> **GOAL**: Copy out all the entries below, replacing "screenshot" with "capture" wherever it appears and changing nothing else. Leave the pictures out of your answer.

> **MATERIAL FOR THE TASK**:
──────────

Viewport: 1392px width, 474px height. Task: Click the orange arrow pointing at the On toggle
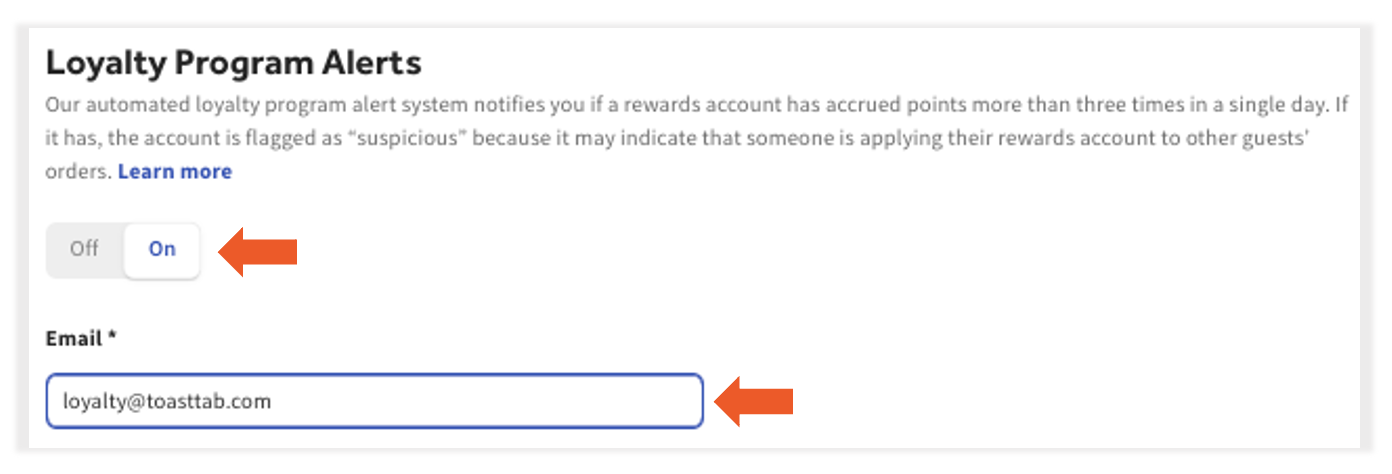(x=258, y=250)
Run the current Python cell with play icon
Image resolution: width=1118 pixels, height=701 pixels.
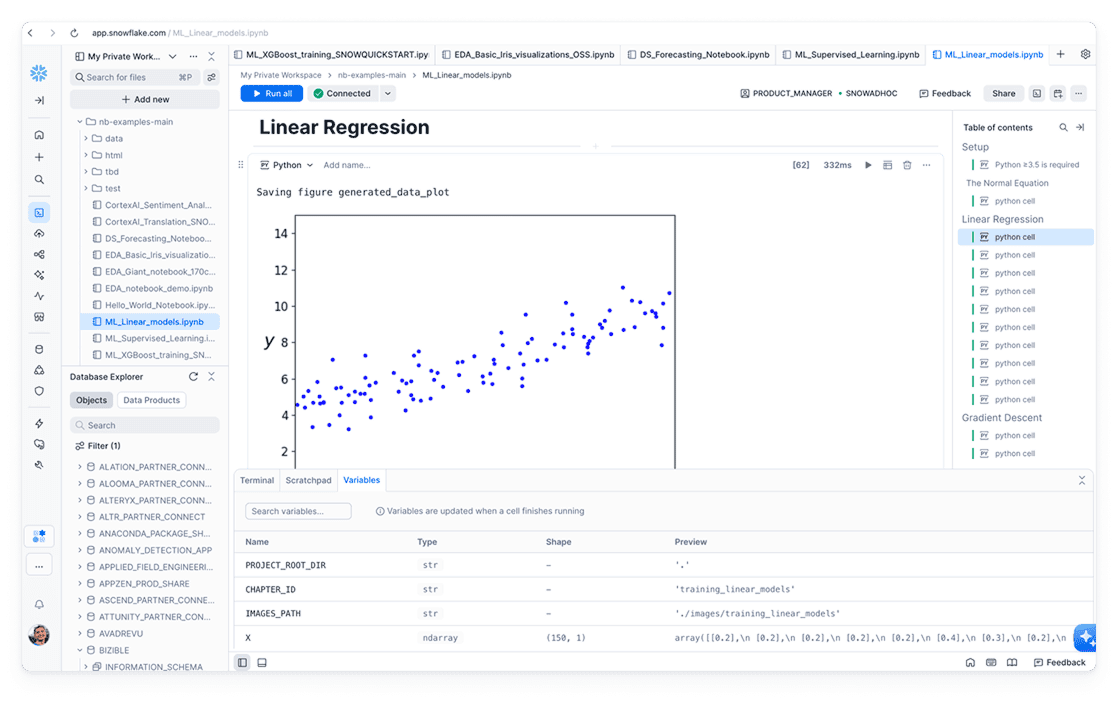pyautogui.click(x=868, y=165)
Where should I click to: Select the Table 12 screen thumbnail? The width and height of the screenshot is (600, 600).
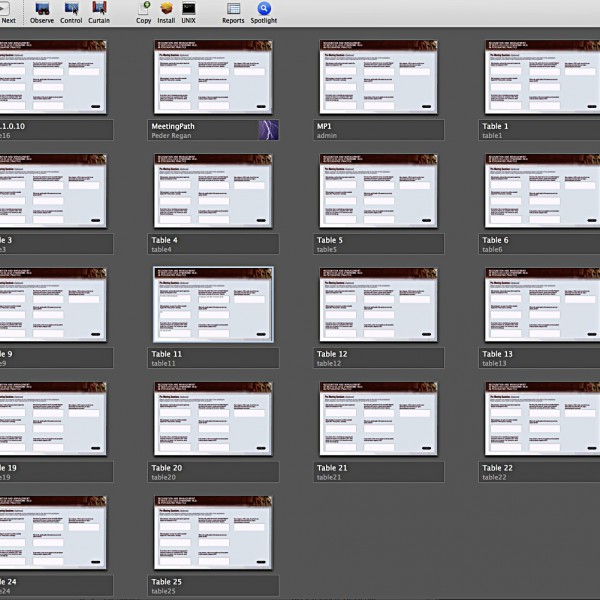tap(379, 305)
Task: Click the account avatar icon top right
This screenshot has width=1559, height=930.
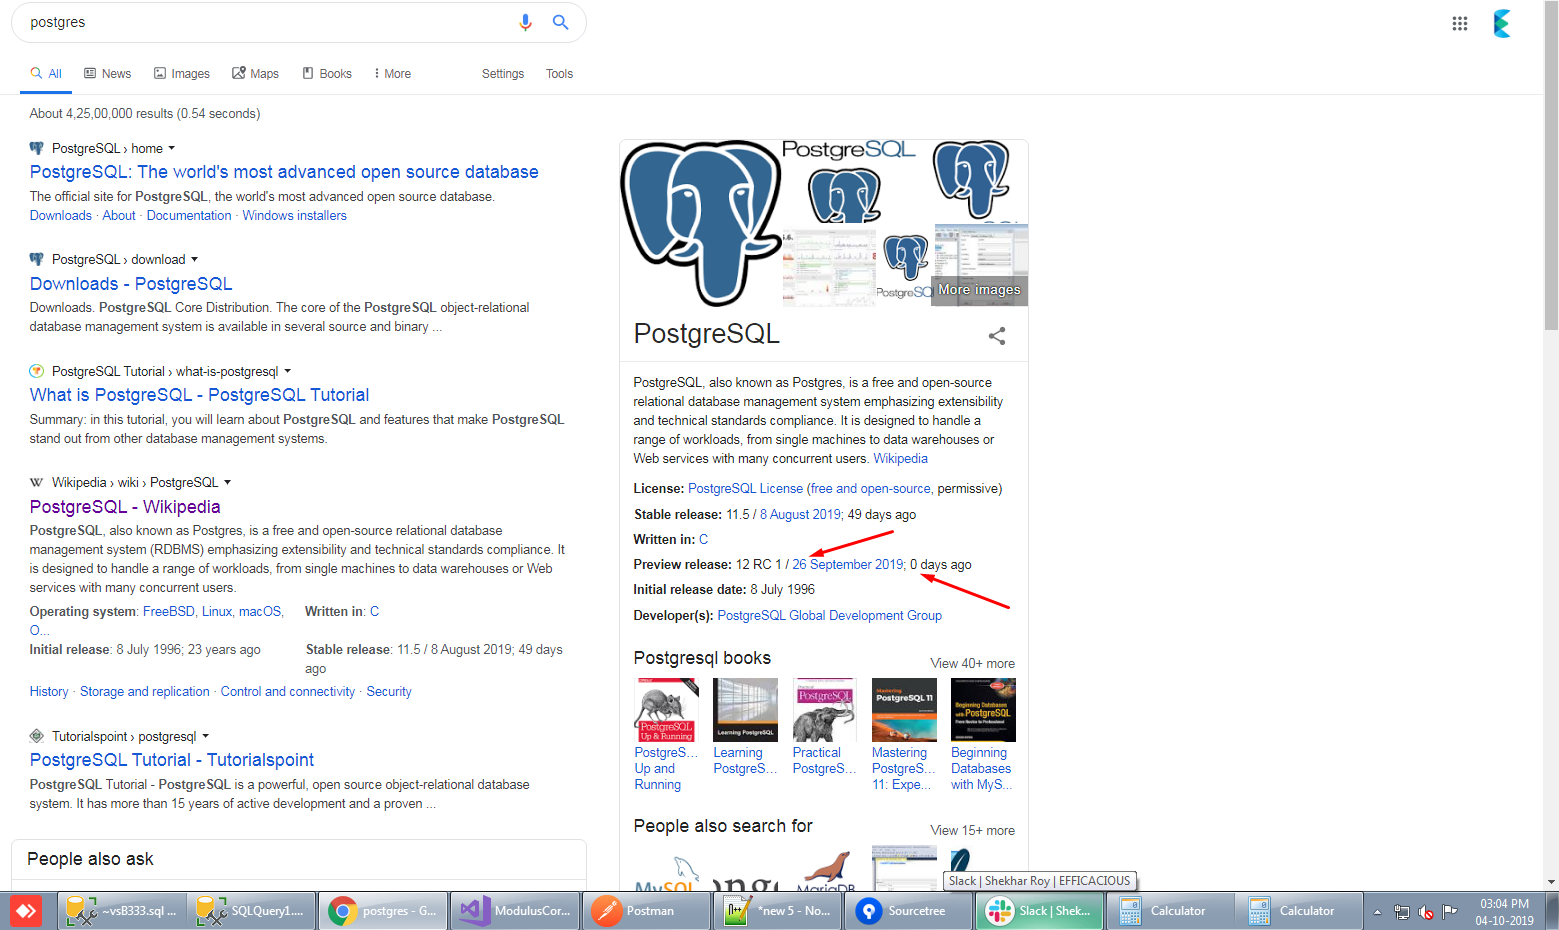Action: 1501,23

──────────

> **SOLUTION TO THIS PROBLEM**:
Viewport: 1392px width, 474px height. Task: Click the orange arrow pointing at the On toggle
(x=258, y=250)
Run the current Python cell with play icon
Image resolution: width=1118 pixels, height=701 pixels.
pyautogui.click(x=868, y=165)
Where should I click to: Select the Table 12 screen thumbnail? The width and height of the capture is (600, 600).
tap(379, 305)
Task: Click the account avatar icon top right
This capture has width=1559, height=930.
Action: 1501,23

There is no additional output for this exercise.